Et lorsque les deux garçons sont entrés dans la chambre et qu’elle a remarqué le second, le second à passer le seuil, celui qui immédiatement l’a vue et regardée, ce n’est pas un garçon qu’elle a vu et regardé, ni même un corps d’homme, ou quelque autre sorte de corps que ce soit, mais un regard, un simple regard fixé sur elle et dans le sien, un regard en état de rencontre avec sa présence, en état de conscience avec son évidence. Et ce regard, elle le connaît bien ; elle l’a tant de fois vu posé sur elle qu’elle n’en est plus surprise ni étonnée, qu’elle le soutient et même l’aide et l’encourage lorsque, comme ça a été le cas cette fois-là, il ne parvient plus à se détacher d’elle, reste irrémédiablement imbriqué dans le sien...

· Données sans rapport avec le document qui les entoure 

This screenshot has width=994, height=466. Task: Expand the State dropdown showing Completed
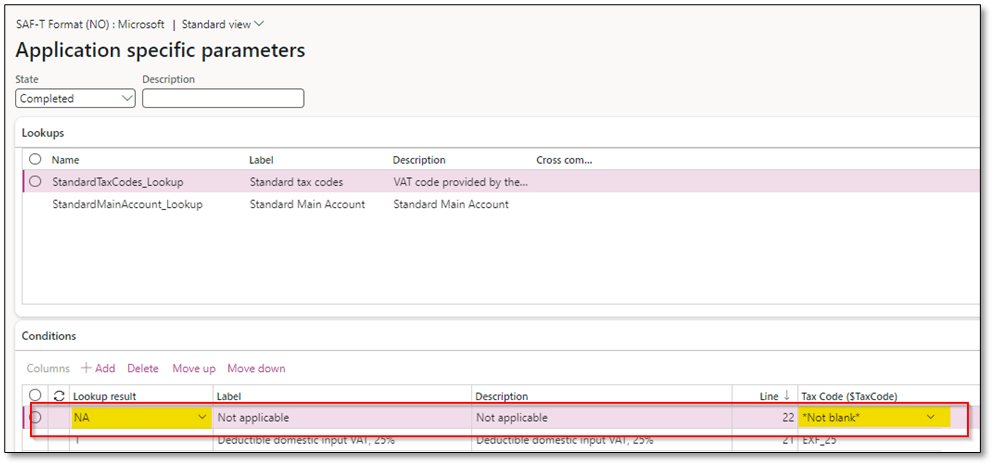126,99
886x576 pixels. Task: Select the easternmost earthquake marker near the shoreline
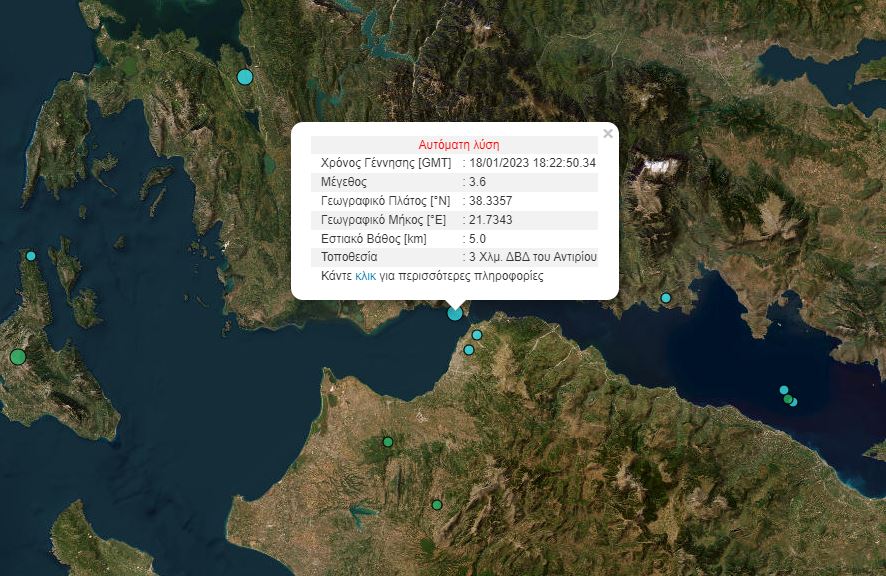pyautogui.click(x=794, y=402)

D’Aimée Angèle est aimée, mais si Aimée aime Angèle, ce n’est pas parce qu’elle est aimable, mais bien parce qu’elle en a décidé ainsi, décidé de l’aimer, et dès leur première rencontre, à ce moment précis où Angèle a posé sur elle son premier regard dans lequel elle n’a pas vu la contemplation de l’évidence et la reconnaissance de la justesse, mais l’expression du simple désir. C’était la première fois, jamais on ne l’avait regardée de cette manière auparavant, et à cette expression inédite qu’on lui infligeait – non plus repos, mais pénétration du regard –, elle devait répondre et s’offrir, et placée dans cette situation, elle a décidé de lui renvoyer son désir, mais chargé du sien...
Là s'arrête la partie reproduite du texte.